14

1.1K 81 5
                                    

"paman, ini handuknya"

Joong mengangguk pelan, sebelah tangan mengambil kain katun itu. Kepalanya terus menunduk, dan paham betul Sean ikut sesal mengamatinya.

"Paman, keringkan kepalamu dulu"

"Iya, aku akan melakukannya"

Sean perlahan meletakkan secangkir kopi di atas meja mini, dia ikut duduk bersebelahan dengan pria dewasa itu. "Silahkan diminum"

"Terima kasih" jemari mengikuti garis spiral di cangkir yang berwarna putih, ada rasa tercekat di tenggorokannya. "Apa Sean membenci paman?"

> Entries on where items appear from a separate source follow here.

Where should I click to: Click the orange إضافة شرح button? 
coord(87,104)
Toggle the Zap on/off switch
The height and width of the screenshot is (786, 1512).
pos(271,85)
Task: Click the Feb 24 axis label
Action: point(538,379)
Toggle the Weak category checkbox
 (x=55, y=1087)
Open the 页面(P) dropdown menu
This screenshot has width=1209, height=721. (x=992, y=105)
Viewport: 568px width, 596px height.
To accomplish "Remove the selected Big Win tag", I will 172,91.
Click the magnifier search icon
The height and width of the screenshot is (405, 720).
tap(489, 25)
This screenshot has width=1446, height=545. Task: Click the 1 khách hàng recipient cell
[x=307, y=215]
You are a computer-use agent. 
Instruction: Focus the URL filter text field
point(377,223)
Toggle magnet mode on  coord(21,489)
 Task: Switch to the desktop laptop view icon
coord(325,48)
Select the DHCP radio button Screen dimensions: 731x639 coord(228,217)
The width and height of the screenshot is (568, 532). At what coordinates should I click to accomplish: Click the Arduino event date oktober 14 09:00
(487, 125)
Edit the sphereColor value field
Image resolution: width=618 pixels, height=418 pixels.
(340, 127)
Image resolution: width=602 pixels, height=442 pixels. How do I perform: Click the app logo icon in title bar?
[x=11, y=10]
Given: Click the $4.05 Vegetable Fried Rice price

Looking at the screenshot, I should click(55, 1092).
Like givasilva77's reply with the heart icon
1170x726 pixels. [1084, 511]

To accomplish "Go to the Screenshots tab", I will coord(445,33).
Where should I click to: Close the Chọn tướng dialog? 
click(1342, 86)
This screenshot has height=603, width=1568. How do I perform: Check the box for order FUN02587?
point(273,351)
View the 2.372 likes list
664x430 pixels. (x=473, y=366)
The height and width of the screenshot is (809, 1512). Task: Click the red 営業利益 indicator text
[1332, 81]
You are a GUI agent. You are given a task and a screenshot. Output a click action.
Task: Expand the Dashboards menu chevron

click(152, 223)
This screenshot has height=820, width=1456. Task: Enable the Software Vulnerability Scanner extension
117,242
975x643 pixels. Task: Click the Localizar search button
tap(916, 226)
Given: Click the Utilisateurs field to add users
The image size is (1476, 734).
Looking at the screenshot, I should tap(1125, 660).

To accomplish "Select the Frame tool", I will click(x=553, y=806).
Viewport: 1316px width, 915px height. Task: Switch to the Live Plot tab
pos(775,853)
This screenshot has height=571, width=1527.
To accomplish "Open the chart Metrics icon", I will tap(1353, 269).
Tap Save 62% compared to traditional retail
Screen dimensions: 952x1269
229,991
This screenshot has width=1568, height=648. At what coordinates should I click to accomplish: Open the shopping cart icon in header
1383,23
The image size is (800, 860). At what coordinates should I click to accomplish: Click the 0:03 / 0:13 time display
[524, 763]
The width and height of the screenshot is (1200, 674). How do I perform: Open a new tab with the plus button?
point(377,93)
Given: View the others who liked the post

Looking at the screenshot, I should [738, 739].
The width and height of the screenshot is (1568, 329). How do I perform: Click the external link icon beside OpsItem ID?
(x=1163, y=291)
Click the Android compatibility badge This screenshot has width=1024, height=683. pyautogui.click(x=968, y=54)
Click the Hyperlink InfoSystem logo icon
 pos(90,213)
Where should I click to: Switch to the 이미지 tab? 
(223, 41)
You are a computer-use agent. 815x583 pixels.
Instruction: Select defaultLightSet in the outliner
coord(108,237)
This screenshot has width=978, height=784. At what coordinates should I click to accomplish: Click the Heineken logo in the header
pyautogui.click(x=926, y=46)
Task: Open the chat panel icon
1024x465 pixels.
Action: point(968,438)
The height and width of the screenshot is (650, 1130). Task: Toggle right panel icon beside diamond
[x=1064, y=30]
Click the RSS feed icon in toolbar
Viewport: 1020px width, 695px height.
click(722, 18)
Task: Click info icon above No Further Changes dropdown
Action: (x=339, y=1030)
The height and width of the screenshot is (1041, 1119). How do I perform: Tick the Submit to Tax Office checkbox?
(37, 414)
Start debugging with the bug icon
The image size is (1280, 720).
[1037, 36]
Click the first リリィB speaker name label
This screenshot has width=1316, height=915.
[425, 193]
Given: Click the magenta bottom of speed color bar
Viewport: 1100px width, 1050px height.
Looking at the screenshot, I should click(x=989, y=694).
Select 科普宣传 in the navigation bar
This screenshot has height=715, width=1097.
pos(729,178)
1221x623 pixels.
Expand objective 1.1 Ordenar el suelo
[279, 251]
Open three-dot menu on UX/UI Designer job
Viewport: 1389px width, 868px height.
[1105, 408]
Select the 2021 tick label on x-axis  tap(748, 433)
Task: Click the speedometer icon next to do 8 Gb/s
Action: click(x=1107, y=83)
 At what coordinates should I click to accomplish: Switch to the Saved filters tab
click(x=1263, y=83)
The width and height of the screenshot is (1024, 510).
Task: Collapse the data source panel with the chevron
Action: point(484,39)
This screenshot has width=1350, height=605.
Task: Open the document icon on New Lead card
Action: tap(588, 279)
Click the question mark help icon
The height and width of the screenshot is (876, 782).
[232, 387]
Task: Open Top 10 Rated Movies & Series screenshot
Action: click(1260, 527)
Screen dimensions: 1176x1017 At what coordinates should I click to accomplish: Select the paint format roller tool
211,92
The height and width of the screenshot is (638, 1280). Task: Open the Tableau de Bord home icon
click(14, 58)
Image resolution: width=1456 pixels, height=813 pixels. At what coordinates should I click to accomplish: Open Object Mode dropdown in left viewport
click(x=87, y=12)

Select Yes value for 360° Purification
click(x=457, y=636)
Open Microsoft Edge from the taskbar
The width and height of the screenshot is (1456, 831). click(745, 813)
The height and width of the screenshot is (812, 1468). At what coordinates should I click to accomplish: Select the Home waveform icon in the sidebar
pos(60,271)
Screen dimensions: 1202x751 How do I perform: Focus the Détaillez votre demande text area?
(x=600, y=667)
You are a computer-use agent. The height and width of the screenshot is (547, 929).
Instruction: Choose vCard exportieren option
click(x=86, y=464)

"Tidak, aku tak pernah membenci siapapun"

Seperti Anak bebek di permukaan air membelah padang rumput berawa, bagaikan pelita membawa sinar terang di kegelapan. Anaknya hidup sangat baik dengan didikan yang luar biasa, Joong menggenggam tangan kecil itu.

"mohon maafkan paman"

"Apa paman merasa pernah menyakitiku?"

"Tentu saja"

Sean tersenyum polos, sangat menyedihkan. "Tidak paman, aku tak pernah merasa sakit"

"Sean suka roti kismis?"

Sean menyergitkan dahi, terlalu tiba-tiba pertanyaan tak penting. Hingga tangannya menyentuh bahu pria tegap itu, mata kecilnya membulat. "Paman alergi roti kismis juga?" Ada keingintahuan dalam nada suaranya.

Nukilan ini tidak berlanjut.